Why Commercial Real Estate Can't Be Saved
Despite Fed's best efforts, no V-shaped recovery is forthcoming.
In my opinion, the Fed has no interest rate bullets left, and quantitative easing hasn't moved longer term rates lower since the program was announced in March. In fact, they're higher. So far, the Fed has managed to drive the TED spread and LIBOR back to reasonable levels. Higher-quality commercial paper trades much better than it did a few months ago. Mortgages rates are also down. All because the Fed has been buying. The only thing that isn't down to reasonable levels is the corporate bond spread to Treasuries, both investment grade and junk.
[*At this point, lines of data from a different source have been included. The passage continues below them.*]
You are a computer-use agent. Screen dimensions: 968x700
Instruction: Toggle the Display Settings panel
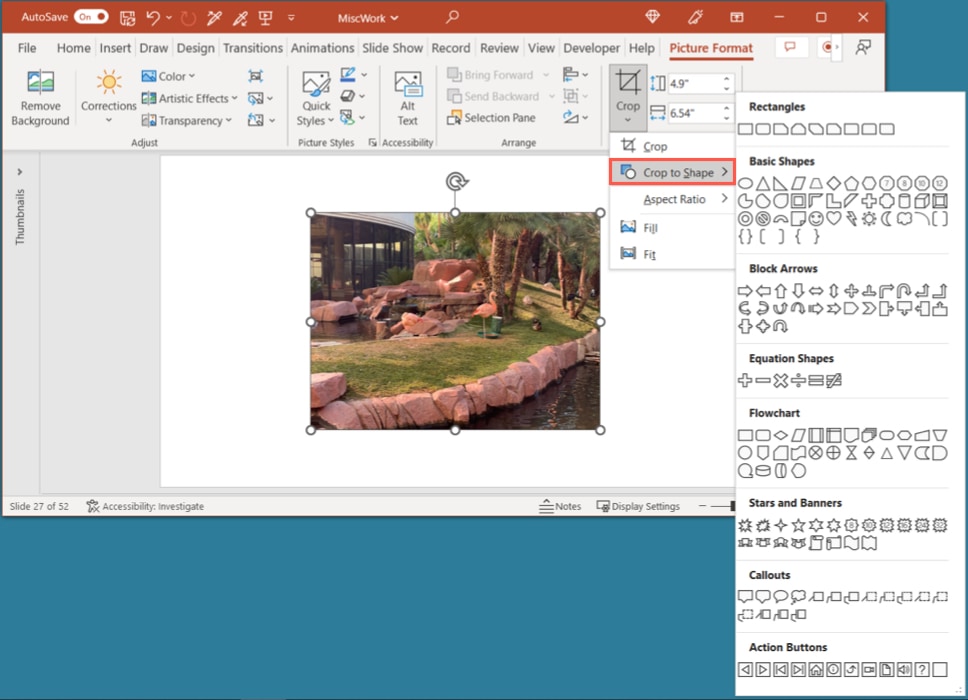coord(638,506)
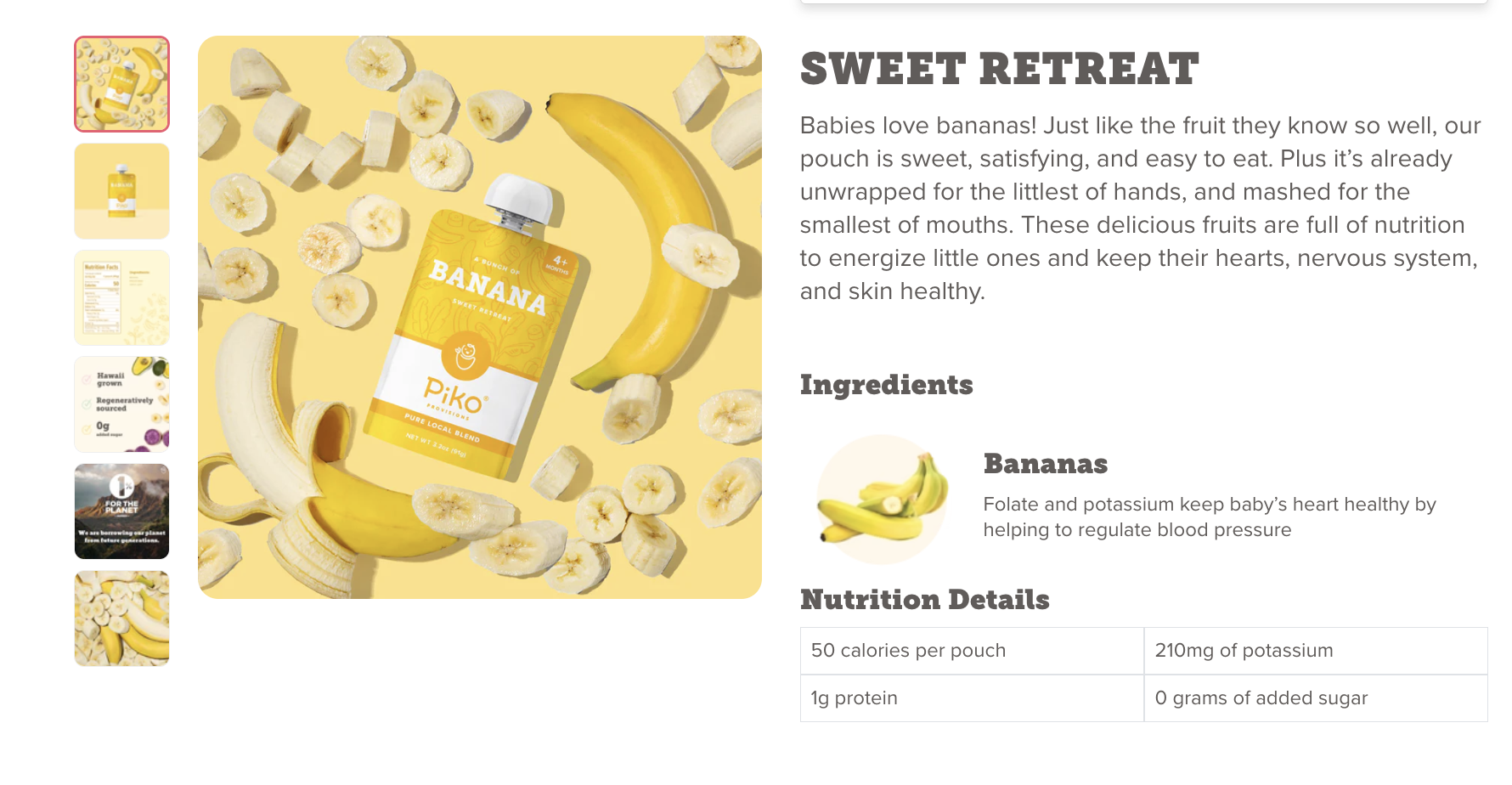
Task: Select the 0 grams of added sugar cell
Action: click(1316, 698)
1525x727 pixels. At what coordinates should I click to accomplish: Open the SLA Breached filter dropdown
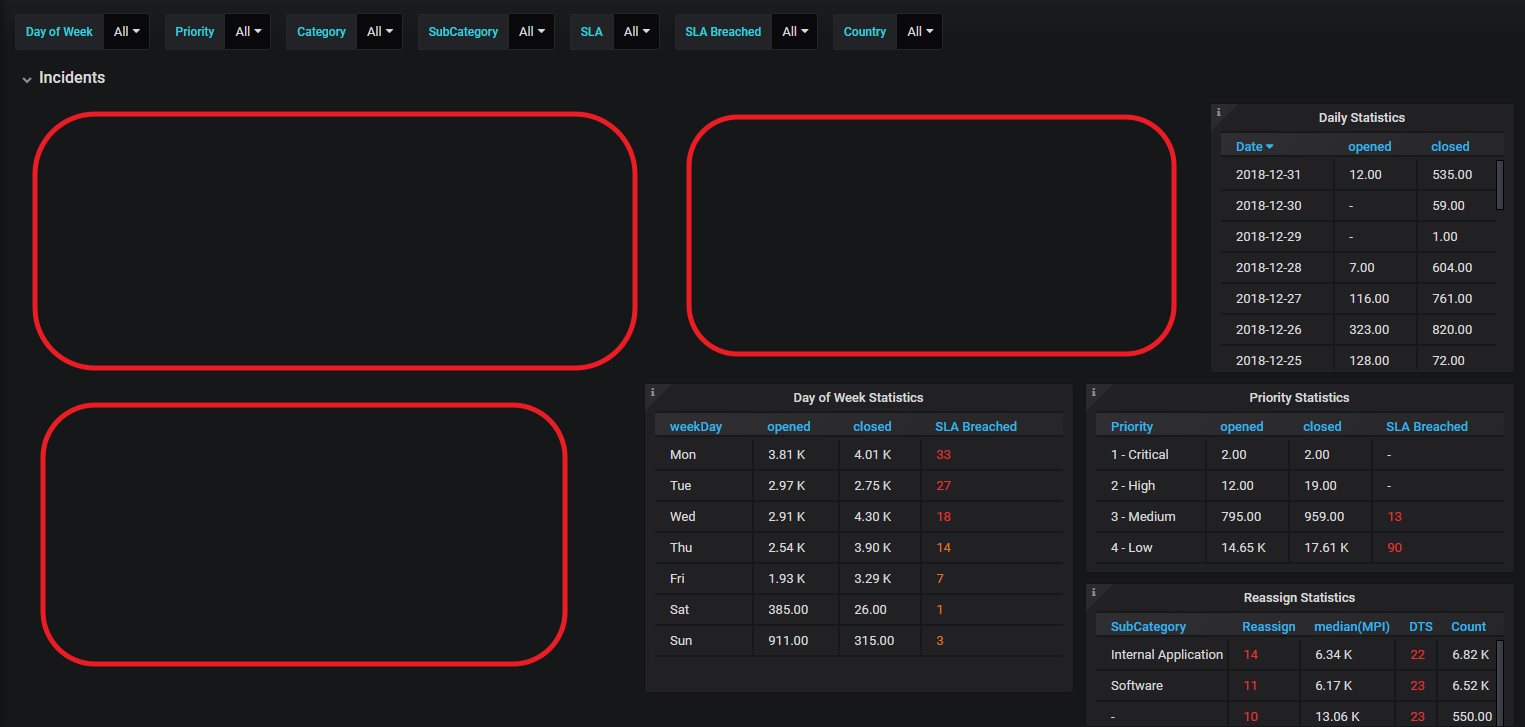[x=794, y=31]
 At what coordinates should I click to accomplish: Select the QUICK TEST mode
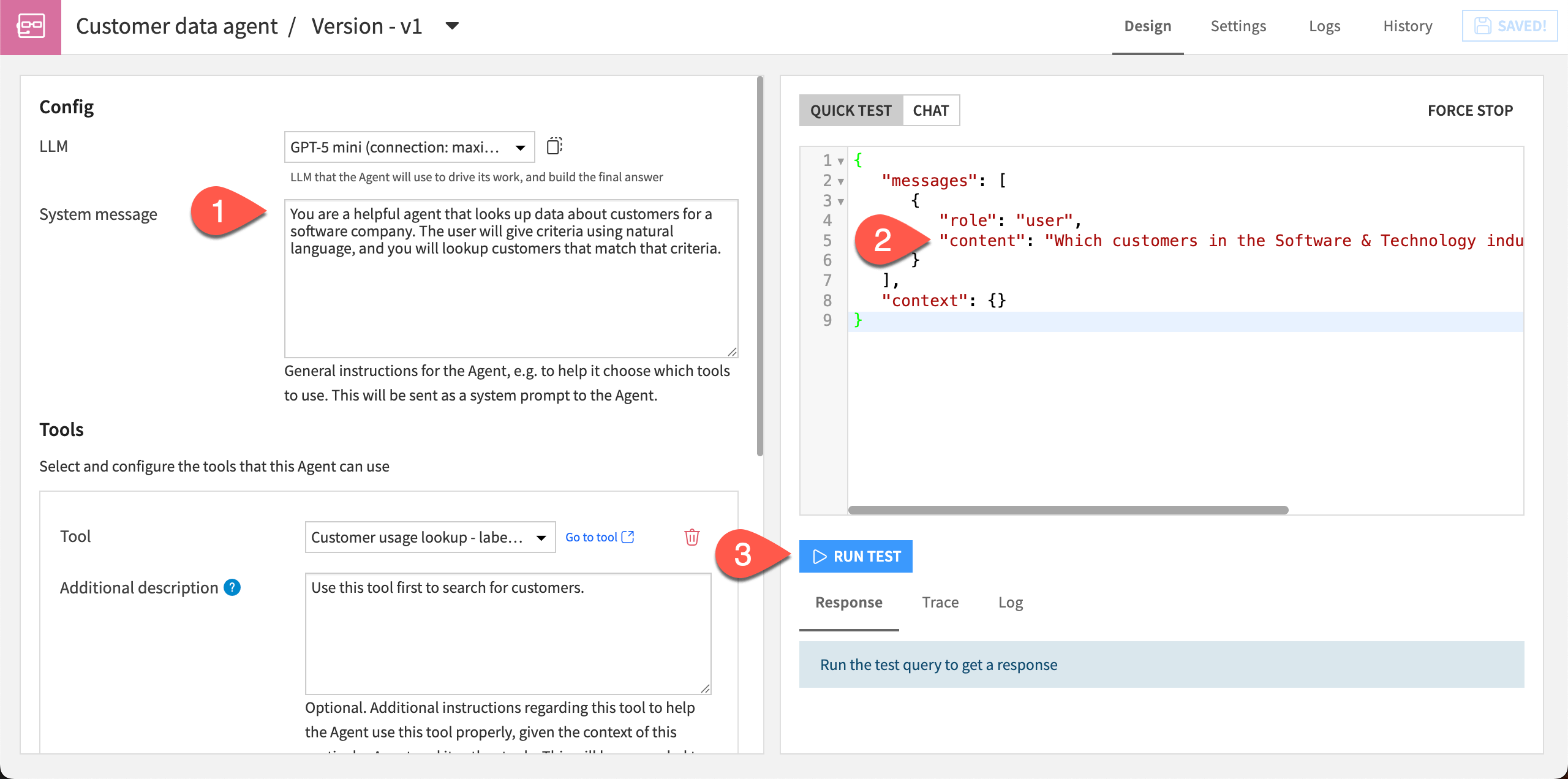pyautogui.click(x=851, y=110)
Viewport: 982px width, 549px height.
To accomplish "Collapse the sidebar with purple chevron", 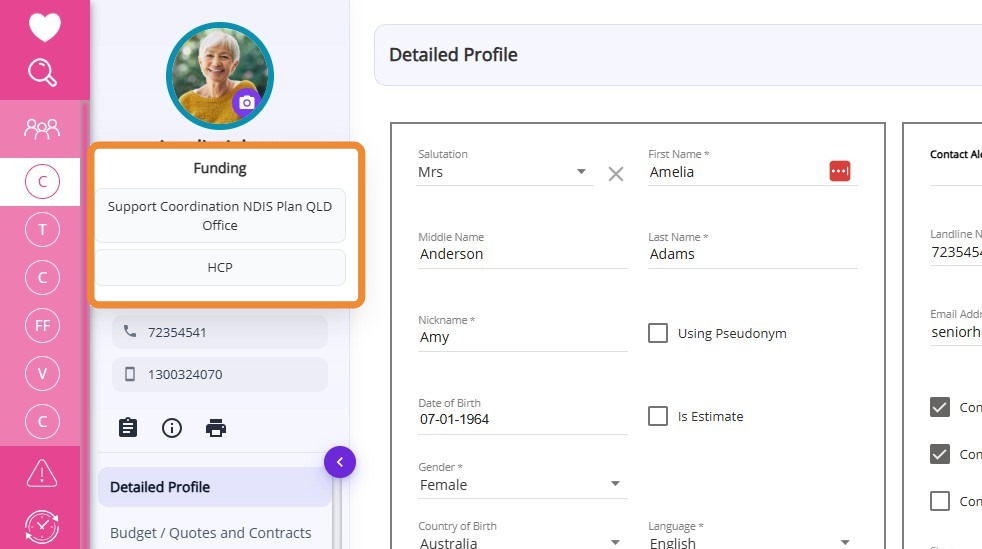I will tap(340, 462).
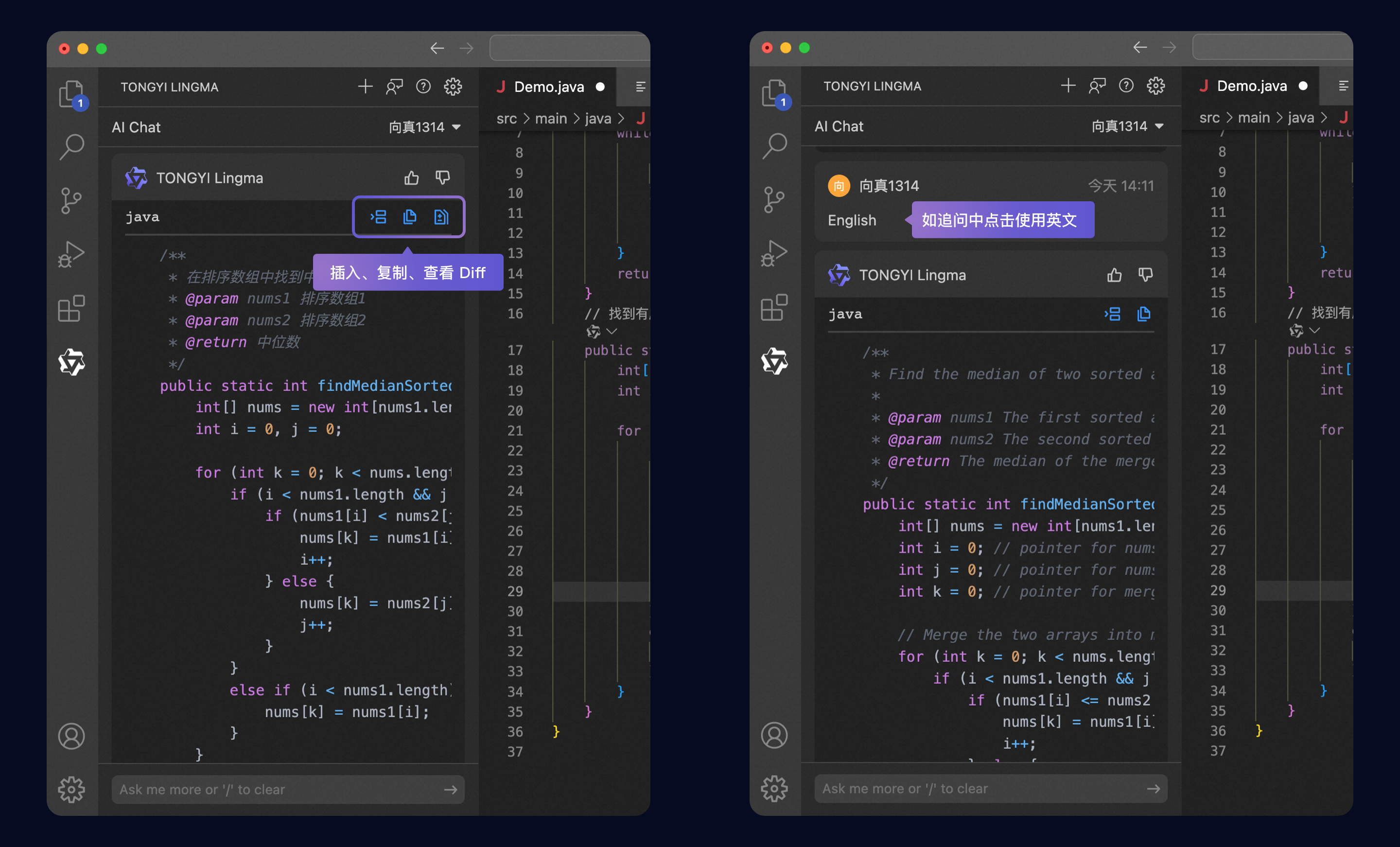This screenshot has width=1400, height=847.
Task: Open Run and Debug in left activity bar
Action: click(71, 254)
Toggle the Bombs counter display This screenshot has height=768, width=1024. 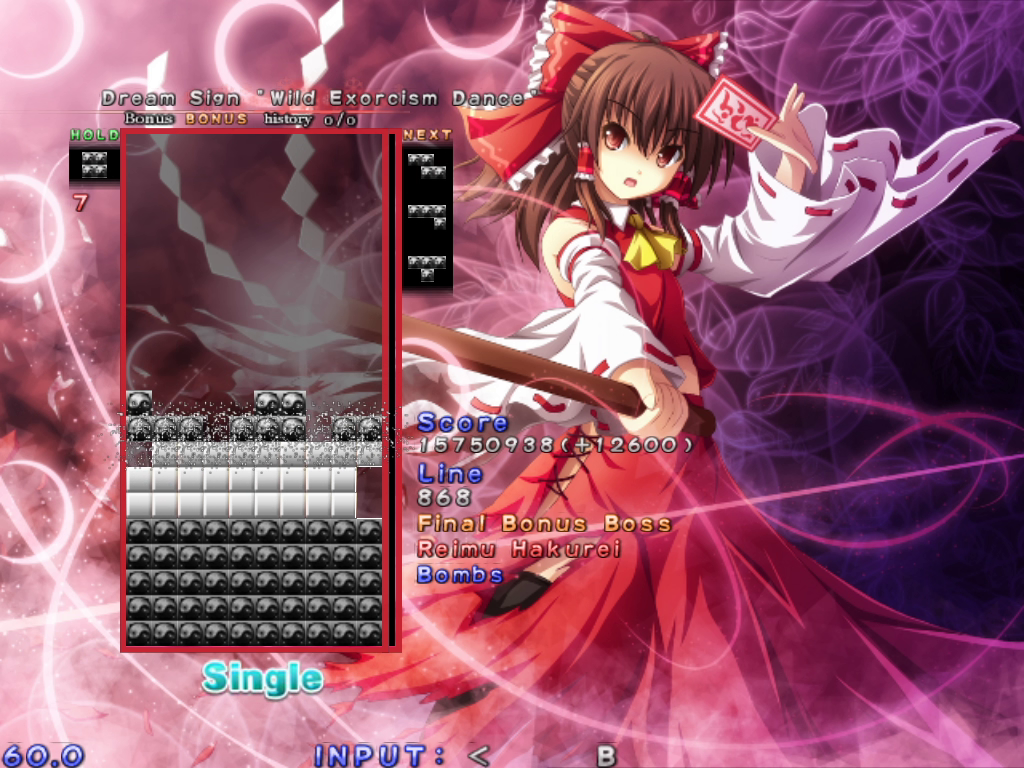[x=460, y=576]
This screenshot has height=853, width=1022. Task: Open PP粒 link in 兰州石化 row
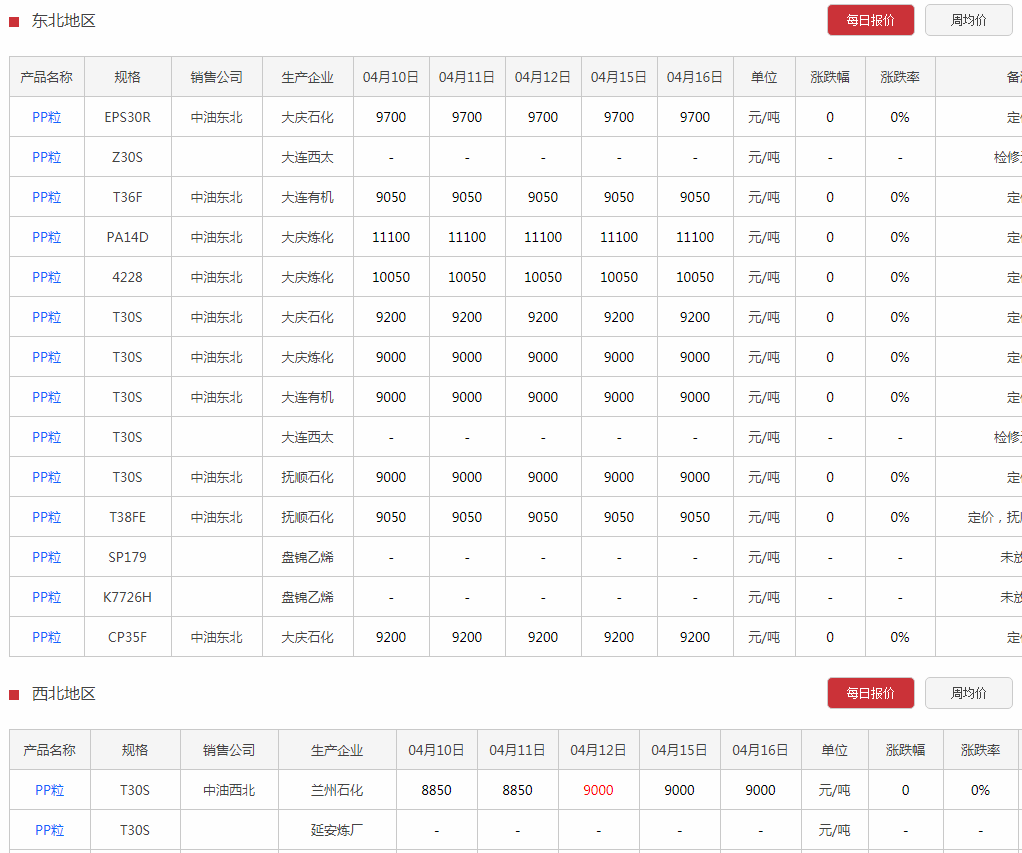pyautogui.click(x=50, y=790)
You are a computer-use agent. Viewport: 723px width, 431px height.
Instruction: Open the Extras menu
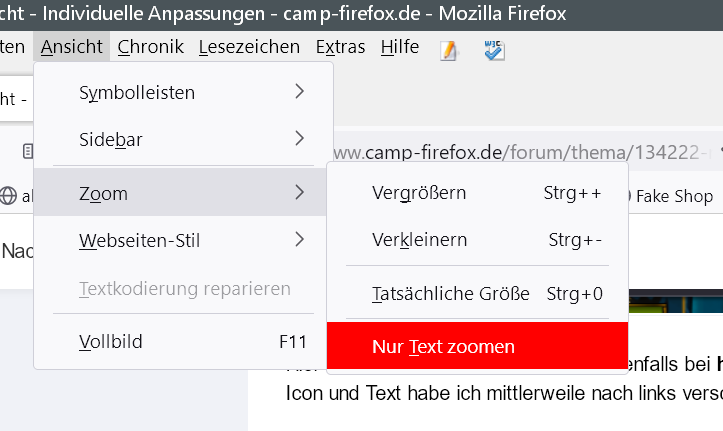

It’s only a couple of data points, but here’s what scares me: The John Hancock Building in Boston, an absolute landmark, sold in foreclosure in April at 50% of its appraised price in 2006. It make it worse, the buyer took over a mortgage at a coupon of 5.6% for 97% of the purchase price. There's no 5.6% commercial mortgage money around any more, so the real purchase price was lower, closer to 40% if real financing could have been found.
Next is the clearing price for General Growth Properties’ (GGP) secured debt. General Growth is a major REIT that primarily owns regional shopping centers in 44 states. It filed for bankruptcy in April after it was unable to refinance its debt. Last week there was an auction to settle the credit default swaps. The secured debt settled at $0.43 on the dollar.
So here we have a high quality office building and pretty good regional malls across the country, and the debt is trading in the 40s. On Friday, Minyanville had an interesting guest editorial by Adam Heine (Commercial Real Estate's Rebound Still Years Away) which I encourage everyone to read if you haven’t yet. He’s saying out in the real world, you need to start thinking of debt for equity swaps to get leverage down to 50% loan to value (LTV).
Some of the big REITs have been raising equity in the past few weeks, Vornado (VNO) and Simon Property Group (SPG) come to mind, but they have a long, long way to go to get to 60% LTV, much less 50%. If you have to have actual debt to equity conversions, I don’t think the common shareholders are going to very happy with the conversion price and the subsequent dilution.
Short of a Fed program to buy a couple trillion dollars of corporate bonds and force spreads down, the bond market views the economy this way: Bernanke only has a few divisions left. I can't see a significant tightening in corporate or commercial real estate spreads. There's no "V" recovery coming in this economy.
It's going to be a long slow trip out of this recession, and commercial real estate is in for a very slow recovery. The buildings will still be there, but the equity in REITS, the share price, might not be there.